Jessie Pallud Plusieurs supports peuvent être mis à la disposition des utilisateurs. : help-desk, ateliers une fois par semaine, correspondants qui font faire des démonstrations… Les utilisateurs clés, (key users), sont très appréciés, à la fois car ce sont des pairs et qu’ils sont plus facilement joignables. Les utilisateurs préfèrent souvent s’adresser à eux que de consulter la documentation. Il est relativement fréquent que celle-ci existe mais qu’elle soit très peu utilisée.

Il est utile d’interroger les utilisateurs sur leur perception de la conduite du changement : ceux qui sont à l’aise peuvent trouver qu’il y a trop de formations, tandis que d’autres peuvent juger qu’il n’y en a pas assez. Cela peut également être lié au planning : si les formations sont effectuées trop tôt après le projet, les utilisateurs n’auront pas forcément de questions, alors que quelques mois après ils en auront plusieurs. Dans l’idéal, il faut donc multiplier les dispositifs et les étaler dans le temps afin de s’adapter aux différents profils d’utilisateurs.

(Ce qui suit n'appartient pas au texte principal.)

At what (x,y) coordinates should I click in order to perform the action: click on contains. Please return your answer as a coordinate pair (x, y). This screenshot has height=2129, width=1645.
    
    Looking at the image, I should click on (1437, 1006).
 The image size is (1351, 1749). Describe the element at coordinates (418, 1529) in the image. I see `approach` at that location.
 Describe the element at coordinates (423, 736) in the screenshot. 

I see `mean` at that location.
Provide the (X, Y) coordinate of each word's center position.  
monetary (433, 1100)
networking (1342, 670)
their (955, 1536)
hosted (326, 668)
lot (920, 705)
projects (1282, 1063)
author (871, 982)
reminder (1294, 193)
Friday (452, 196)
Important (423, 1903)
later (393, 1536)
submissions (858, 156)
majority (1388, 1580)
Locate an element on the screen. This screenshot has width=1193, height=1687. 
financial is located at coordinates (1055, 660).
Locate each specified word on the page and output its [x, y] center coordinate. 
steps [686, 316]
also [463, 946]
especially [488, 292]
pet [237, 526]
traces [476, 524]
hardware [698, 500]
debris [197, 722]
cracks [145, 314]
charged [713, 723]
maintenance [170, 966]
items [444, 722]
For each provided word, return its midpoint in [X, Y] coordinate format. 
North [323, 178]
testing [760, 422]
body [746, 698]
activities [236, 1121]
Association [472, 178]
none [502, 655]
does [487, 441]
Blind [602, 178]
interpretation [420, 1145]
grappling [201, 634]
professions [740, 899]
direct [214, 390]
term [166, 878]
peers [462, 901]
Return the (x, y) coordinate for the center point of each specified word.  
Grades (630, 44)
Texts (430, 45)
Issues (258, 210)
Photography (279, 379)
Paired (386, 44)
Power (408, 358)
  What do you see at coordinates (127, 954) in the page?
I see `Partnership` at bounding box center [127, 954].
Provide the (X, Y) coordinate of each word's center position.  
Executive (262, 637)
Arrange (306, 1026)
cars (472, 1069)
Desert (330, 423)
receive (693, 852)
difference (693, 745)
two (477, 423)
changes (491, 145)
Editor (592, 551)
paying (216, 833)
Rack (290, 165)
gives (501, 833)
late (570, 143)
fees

Comment évaluer le niveau d’appropriation d’une technologie ?

Jessie Pallud Souvent, des enquêtes de satisfaction sont effectuées juste après le projet, et cela s’arrête là. Il est préférable de mener des enquêtes longitudinales, c’est-à-dire sur la durée, afin de prendre en compte l’évolution des usages dans le temps. Après une première phase de déception, il peut arriver par exemple qu’un sentiment plus positif apparaisse au fur et à mesure que les utilisateurs prennent en main l’outil. Au contraire, il peut y avoir un certain enthousiasme au début, mais qui retombe ensuite, allant parfois jusqu’à un retour aux outils antérieurs au projet.

Les keys users ont également un rôle important pour évaluer l’appropriation. Souvent, une fois la solution mise en place, les équipes projet retournent à leurs fonctions initiales, et ce sont alors ces utilisateurs qui servent de relais sur le terrain.